Even with their unusual beliefs and odd dress, Zeller takes issue with calling The Class a “cult” or saying that its members were “brainwashed.” If we choose to use those terms, he says, then the same could be said of all religions.

“They acted like a religion,” says Zeller. “They had beliefs and practices, rituals and prayers, they talked about the meaning of life, the end of the world, and what happened after death. They looked like a religion, but like some other religions, they had teachings which I would not promote or accept.”

After Nettles’ Death, a New Vision of the End

In 1985, Nettles died of cancer. This shook the group’s belief system to the core, since members previously thought they would be physically transformed into perfect beings while alive. After Nettles’ death, a new idea emerged—members would have to shed their imperfect human bodies, at which point their consciousness would transfer into a “Next Level” alien body.

Like Ti and Do, the members increasingly saw themselves as alien visitors temporarily inhabiting human bodies. Like other fringe groups, they developed elaborate conspiracy theories to explain why so few people had accepted their message.

“They didn’t call it the ‘Deep State,’ but they believed that the government was allied with the media and corporate interests to hide the truth from the people,” says Zeller, “that space aliens are real and that the government is working with bad aliens known as ‘the Luciferians.’”

In the early 1990s, Applewhite posted his first online writings, first to Usenet message boards and eventually on their own website called Heaven’s Gate. The response, Zeller says, was “uniformly negative,” which led Applewhite and other members to slowly give up on convincing the rest of the world to prepare for the Earth’s impending “recycling.”

Hale-Bopp Comet Discovery Prompts Group to ‘Graduate’ from Earth

Instead, the group looked for signs of the extraterrestrials’ arrival, which they found in the 1995 discovery of the Hale-Bopp comet.

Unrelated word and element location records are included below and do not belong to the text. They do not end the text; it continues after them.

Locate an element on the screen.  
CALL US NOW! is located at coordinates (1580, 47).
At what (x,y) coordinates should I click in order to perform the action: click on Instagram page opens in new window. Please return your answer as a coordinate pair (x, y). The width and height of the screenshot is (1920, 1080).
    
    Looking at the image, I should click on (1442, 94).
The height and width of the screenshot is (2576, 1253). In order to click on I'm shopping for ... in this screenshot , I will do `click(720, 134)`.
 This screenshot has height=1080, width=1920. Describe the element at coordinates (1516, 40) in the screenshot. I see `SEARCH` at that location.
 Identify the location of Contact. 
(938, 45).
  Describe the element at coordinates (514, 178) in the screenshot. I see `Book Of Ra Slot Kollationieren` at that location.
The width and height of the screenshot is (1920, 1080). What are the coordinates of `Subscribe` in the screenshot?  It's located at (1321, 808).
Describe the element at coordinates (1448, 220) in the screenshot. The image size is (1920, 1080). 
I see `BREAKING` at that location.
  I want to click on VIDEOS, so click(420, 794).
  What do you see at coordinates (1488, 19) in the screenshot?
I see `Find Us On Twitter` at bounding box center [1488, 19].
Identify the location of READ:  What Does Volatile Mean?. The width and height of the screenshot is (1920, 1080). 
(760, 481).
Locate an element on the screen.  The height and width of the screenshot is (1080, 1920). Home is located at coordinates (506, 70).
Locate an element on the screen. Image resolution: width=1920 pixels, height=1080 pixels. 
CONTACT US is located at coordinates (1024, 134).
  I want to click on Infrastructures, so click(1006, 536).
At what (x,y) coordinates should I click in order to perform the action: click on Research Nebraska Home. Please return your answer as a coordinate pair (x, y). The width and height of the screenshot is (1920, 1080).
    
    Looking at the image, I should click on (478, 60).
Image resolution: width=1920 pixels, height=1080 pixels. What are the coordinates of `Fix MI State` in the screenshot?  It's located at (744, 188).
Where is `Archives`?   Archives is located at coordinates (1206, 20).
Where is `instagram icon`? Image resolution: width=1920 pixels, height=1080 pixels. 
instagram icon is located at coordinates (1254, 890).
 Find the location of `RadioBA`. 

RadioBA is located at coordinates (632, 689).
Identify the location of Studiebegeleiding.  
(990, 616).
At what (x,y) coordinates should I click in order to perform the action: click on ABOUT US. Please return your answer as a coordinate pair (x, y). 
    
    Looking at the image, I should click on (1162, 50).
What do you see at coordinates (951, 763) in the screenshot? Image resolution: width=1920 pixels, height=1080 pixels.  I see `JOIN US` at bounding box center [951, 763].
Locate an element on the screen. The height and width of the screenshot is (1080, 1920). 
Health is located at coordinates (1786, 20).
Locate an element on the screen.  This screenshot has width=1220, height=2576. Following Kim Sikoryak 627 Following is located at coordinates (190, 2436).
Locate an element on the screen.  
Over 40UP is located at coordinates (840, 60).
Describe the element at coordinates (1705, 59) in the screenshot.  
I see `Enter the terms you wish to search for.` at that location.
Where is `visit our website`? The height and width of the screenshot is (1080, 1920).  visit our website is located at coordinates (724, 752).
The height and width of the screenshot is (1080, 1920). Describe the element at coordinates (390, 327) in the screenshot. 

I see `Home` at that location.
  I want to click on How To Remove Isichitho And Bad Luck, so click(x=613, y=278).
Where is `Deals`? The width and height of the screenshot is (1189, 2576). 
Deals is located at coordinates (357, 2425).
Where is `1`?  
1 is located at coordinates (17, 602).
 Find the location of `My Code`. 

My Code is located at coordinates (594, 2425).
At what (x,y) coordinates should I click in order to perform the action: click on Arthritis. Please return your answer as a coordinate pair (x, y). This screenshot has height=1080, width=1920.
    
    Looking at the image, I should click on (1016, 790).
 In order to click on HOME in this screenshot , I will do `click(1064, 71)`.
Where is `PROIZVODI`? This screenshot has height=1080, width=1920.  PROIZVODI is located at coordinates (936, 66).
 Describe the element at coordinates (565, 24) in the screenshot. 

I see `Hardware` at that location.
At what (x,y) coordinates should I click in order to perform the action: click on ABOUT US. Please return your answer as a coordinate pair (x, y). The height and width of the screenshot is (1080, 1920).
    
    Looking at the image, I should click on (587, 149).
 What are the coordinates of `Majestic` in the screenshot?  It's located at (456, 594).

Astronomers calculated that the comet, which was 1,000 times brighter than Halley’s comet, would pass closest to the earth in March of 1997. Applewhite came to believe that the Hale-Bopp comet was the perfect cover to hide a “companion” alien spacecraft, and when it arrived the members of Heaven’s Gate would be ready.

On March 22 and 23, 1997, the members of Heaven’s Gate took what they believed was the final and necessary step to escape the Earth’s destruction and graduate to the Kingdom of Heaven and their exalted alien bodies. In the end, 39 people, including Applewhite, killed themselves in the hopes that their consciousness would ascend to the heavens to meet the passing spaceship.

The stunned rest of the world was left with hours of video recordings by Applewhite and extensive writing on the group’s website, including a page titled “Our Position Against Suicide.” Ultimately, the group concluded that “The true meaning of “suicide” is to turn against the Next Level when it is being offered.” When the Kingdom of Heaven was offered, they took it.

“Members said they joined of their own free will,” says Zeller. “They recorded exit statements. They wrote autobiographies that explained why they joined this movement. If we’re going to call that brainwashing, then I don’t know what we’re going to call free will.”